More recently, Microsoft brought Accessibility Checker -- which analyzes content and provides recommendations to ensure it can be consumed by people with varying levels of vision, hearing, cognition, and mobility -- to Word, Excel, PowerPoint, OneNote, Outlook, and Visio.

Data shortage

AI models "learn" to perform tasks by ingesting massive data sets, some of which comprise millions of samples. Emerging techniques like semi-supervised learning and transfer learning promise to reduce the need for large corpora, but conventional methods exacerbate the challenge for accessibility researchers, who are often forced to source training data from the relatively small data sets collected from the disability community.

"There is not enough data today from people with disabilities in the data sets available, and when data is collected from people with disabilities, it is often not enough. It often results in it being an edge case within a data set and ultimately within a model, and so it doesn't really offer great value." said Ballard. "We think that we have a unique opportunity to do our part in increasing valuable, clean, and labeled data for people with disabilities in very practical scenarios."

She gave a concrete example: sign language. It's used by approximately 2 million people in the U.S. who can't understand standard speech, roughly 500,000 of whom are deaf. But one of the largest open source sign language data sets contains only 31,000 samples, compared with the hundreds of thousands of samples in speech corpora like Mozilla's Common Voice.

"If you think about traditional natural language processing ... you have to have some sort of language model. And in almost every case, that language model is built off of textual representation of a language," said Ballard. "In the deaf community, it is a common experience to use a visual language like sign language, and these languages are not gestural representations of spoken languages, but unique linguistic languages. There's no cohesive written representation of a sign language."
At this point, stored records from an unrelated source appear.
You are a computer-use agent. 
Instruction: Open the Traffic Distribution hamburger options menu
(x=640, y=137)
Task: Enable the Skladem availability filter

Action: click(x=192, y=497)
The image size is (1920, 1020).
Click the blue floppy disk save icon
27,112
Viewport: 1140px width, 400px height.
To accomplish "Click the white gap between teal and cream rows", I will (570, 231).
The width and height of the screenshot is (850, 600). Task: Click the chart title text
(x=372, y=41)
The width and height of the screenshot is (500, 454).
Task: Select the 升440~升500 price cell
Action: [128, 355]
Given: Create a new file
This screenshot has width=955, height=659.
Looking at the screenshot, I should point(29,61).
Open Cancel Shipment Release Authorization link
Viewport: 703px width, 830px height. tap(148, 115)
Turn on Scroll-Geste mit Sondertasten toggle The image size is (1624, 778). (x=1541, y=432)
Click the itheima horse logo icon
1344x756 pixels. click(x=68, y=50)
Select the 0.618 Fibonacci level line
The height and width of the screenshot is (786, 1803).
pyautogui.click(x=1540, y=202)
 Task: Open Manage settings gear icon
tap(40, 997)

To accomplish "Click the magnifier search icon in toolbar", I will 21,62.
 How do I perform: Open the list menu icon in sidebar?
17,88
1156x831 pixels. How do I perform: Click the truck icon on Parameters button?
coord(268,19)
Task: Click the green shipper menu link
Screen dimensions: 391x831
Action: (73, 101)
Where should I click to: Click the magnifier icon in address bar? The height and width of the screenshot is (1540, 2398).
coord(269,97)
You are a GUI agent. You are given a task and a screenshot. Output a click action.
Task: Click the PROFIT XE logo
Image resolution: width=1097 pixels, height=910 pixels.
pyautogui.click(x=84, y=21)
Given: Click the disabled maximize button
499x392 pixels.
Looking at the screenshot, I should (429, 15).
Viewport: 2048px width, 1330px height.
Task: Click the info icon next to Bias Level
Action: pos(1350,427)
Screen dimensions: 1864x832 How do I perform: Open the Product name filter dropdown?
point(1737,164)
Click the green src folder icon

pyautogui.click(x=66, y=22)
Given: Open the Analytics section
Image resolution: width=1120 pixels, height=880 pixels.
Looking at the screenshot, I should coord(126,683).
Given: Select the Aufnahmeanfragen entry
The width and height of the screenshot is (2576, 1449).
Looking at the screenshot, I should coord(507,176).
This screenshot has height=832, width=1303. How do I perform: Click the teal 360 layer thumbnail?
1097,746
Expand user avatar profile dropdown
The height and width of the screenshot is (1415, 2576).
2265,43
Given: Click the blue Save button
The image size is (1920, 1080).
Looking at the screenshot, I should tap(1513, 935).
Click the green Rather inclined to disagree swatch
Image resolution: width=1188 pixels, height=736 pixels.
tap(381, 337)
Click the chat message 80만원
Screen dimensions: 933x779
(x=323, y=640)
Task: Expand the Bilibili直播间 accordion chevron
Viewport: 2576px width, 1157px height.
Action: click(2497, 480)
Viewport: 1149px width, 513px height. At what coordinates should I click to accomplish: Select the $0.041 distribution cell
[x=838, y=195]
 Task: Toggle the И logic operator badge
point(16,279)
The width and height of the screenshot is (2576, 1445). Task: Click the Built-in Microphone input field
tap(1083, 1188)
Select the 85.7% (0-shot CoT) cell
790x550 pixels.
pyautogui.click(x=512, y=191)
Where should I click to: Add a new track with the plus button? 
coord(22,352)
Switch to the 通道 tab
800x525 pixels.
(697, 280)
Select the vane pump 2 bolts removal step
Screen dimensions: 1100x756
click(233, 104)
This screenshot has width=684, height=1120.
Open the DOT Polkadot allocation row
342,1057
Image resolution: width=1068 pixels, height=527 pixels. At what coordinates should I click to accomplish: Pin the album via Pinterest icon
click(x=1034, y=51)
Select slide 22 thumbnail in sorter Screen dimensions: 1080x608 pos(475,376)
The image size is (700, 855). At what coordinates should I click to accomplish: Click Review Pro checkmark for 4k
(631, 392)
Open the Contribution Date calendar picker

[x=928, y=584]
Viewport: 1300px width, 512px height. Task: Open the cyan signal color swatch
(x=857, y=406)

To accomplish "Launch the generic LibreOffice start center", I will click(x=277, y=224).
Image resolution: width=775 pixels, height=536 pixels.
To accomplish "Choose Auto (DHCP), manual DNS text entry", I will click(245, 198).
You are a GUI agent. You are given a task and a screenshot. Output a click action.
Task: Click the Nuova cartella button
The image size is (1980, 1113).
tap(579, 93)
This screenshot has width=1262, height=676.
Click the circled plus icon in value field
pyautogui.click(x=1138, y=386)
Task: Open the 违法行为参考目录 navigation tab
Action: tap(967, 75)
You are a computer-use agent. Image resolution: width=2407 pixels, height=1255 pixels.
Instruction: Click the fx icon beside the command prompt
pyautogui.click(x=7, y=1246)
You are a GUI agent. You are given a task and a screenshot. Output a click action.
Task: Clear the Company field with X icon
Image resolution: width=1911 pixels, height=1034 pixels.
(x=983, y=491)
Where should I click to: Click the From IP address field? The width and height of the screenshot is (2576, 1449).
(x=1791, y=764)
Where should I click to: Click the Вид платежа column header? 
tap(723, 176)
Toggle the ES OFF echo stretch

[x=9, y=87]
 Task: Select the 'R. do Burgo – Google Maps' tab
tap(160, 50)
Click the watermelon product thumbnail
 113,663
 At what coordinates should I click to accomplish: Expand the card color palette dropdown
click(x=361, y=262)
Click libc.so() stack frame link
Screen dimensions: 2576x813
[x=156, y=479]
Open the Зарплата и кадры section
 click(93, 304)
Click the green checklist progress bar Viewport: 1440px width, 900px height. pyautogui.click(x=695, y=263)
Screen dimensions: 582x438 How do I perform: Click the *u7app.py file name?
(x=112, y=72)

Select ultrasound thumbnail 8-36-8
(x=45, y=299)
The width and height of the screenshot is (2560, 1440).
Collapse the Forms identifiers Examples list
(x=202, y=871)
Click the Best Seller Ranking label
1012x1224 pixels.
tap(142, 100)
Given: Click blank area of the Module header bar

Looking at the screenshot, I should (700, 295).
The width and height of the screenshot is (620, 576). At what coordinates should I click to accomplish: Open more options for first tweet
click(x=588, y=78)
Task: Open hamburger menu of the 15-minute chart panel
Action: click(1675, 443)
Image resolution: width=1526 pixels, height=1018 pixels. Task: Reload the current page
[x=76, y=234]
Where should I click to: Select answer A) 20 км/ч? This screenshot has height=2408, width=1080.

Fortunately, thanks in part to Microsoft's efforts, data collection in other accessibility domains is gathering steam.

Microsoft researchers last year worked with a professor at RIT to build a custom language model that could better recognize users whose speech was impacted by deafness. And in January, Kyle Rector, a University of Iowa assistant professor of computer science (and another grant recipient) collaborated with scientists at the State University of New York-Brockport to create a labeled data set of different outdoor walking and jogging tracks, which he used to develop a mobile app that alerts visually impaired users when they veer from a lane.

"[These examples] really speak to the importance of including people with disabilities in data collection," said Bellard. "People with disabilities play a very pivotal role in the future of AI-powered technologies."